À table avec Martine Desjardins

La politique ?
Oui, madame !

Lorsque j’arrive au restaurant Universel, rue Saint-Denis, pas loin de l’UQAM, mais surtout pas loin des bureaux de la Fédération étudiante collégiale du Québec, l’association qui a fait de ce restaurant une sorte de cafétéria du mouvement étudiant en 2012, elle est déjà bien installée.

« Il s’en est négocié, des stratégies sur ces banquettes », dit Martine Desjardins en avançant vers les fenêtres, où la lumière permet de meilleures photos. « Celle où je me suis assise, dans le fond, j’en ai passé du temps, assise là, avec Léo… »

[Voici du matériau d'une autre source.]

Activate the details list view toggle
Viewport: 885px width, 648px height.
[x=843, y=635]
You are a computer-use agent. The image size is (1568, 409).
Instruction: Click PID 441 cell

Léo, c’est Léo Bureau-Blouin, un des leaders étudiants avec qui l’ancienne présidente de la Fédération étudiante universitaire du Québec a mené, en 2012, l’un des plus vastes mouvements de révolte organisée de jeunes que le Québec ait connus. Léo, c’est aussi le jeune homme qui s’est engagé, comme elle, pour le Parti québécois et qui, après une première victoire à l’automne 2012, a été défait. Martine Desjardins était également candidate pour le PQ à ces dernières élections, dans Groulx, une circonscription de la couronne nord, et vient elle aussi d’être battue.

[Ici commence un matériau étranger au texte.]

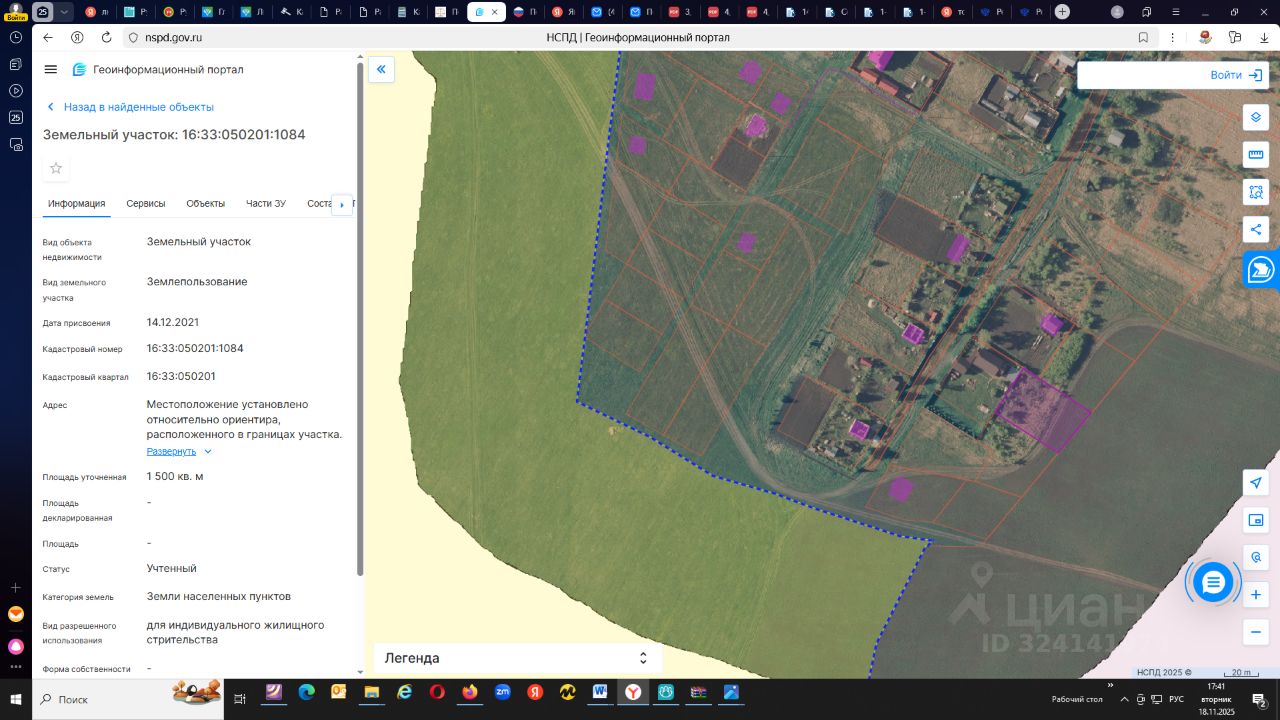Expand the full address via Развернуть
Viewport: 1280px width, 720px height.
point(172,451)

Pour se présenter aux élections, elle a laissé tomber tout le travail qu’elle avait commencé dans les médias, notamment au 98,5 FM, à LCN, au Journal de Montréal, à Bazzo.tv. Aujourd’hui, elle n’a donc pas de job de député, plus de contrat dans les médias, plus rien. Le doctorat en éducation commencé avant de devenir présidente de la FEUQ à temps plein a été mis de côté pour de bon et ne sera jamais terminé. « La situation pourrait m’angoisser, mais ça ne m’inquiète pas vraiment », dit-elle avec un sourire franc. À 32 ans, elle se dit qu’elle devrait aussi peut-être avoir une maison, des enfants, un chien, ce qu’elle n’a pas. Mais elle se reprend aussitôt. « Disons que je suis plutôt atypique. »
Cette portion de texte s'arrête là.